------ Data extract ------
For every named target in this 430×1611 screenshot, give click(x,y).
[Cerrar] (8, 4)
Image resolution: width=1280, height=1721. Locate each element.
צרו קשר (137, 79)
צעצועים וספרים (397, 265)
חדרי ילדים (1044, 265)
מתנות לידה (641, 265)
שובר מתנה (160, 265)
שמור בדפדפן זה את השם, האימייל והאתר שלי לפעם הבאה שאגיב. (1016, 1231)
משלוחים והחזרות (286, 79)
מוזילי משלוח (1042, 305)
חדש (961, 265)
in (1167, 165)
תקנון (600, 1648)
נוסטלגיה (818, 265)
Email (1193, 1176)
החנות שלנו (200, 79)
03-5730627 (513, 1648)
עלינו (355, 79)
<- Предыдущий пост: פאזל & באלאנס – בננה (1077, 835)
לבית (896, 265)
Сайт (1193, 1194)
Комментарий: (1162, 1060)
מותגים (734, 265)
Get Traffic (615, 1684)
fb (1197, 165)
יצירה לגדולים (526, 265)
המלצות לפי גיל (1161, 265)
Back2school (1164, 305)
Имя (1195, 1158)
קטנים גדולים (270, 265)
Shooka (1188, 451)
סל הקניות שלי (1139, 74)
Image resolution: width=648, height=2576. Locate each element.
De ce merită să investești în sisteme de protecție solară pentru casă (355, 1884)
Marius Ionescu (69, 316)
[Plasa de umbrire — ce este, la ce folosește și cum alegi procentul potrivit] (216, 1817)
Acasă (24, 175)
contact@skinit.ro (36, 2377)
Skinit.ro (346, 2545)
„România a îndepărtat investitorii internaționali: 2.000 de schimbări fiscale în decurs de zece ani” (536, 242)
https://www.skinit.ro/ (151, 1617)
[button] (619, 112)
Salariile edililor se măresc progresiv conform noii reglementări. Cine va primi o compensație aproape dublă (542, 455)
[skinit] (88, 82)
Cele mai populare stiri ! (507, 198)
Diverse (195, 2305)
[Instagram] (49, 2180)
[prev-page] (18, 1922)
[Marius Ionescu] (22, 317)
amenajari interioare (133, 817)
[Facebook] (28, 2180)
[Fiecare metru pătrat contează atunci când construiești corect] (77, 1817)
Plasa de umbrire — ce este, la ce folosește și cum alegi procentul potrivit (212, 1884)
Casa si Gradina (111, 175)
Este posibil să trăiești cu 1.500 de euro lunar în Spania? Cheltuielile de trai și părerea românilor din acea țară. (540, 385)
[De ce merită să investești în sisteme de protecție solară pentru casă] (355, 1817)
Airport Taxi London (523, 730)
------
Beginning at the first line above, repeat exactly until the line containing "Skinit.ro (346, 2545)", which is included.

For every named target in this 430×1611 screenshot, give click(x,y).
[Cerrar] (8, 4)
Image resolution: width=1280, height=1721. Locate each element.
צרו קשר (137, 79)
צעצועים וספרים (397, 265)
חדרי ילדים (1044, 265)
מתנות לידה (641, 265)
שובר מתנה (160, 265)
שמור בדפדפן זה את השם, האימייל והאתר שלי לפעם הבאה שאגיב. (1016, 1231)
משלוחים והחזרות (286, 79)
מוזילי משלוח (1042, 305)
חדש (961, 265)
in (1167, 165)
תקנון (600, 1648)
נוסטלגיה (818, 265)
Email (1193, 1176)
החנות שלנו (200, 79)
03-5730627 (513, 1648)
עלינו (355, 79)
<- Предыдущий пост: פאזל & באלאנס – בננה (1077, 835)
לבית (896, 265)
Сайт (1193, 1194)
Комментарий: (1162, 1060)
מותגים (734, 265)
Get Traffic (615, 1684)
fb (1197, 165)
יצירה לגדולים (526, 265)
המלצות לפי גיל (1161, 265)
Back2school (1164, 305)
Имя (1195, 1158)
קטנים גדולים (270, 265)
Shooka (1188, 451)
סל הקניות שלי (1139, 74)
Image resolution: width=648, height=2576. Locate each element.
De ce merită să investești în sisteme de protecție solară pentru casă (355, 1884)
Marius Ionescu (69, 316)
[Plasa de umbrire — ce este, la ce folosește și cum alegi procentul potrivit] (216, 1817)
Acasă (24, 175)
contact@skinit.ro (36, 2377)
Skinit.ro (346, 2545)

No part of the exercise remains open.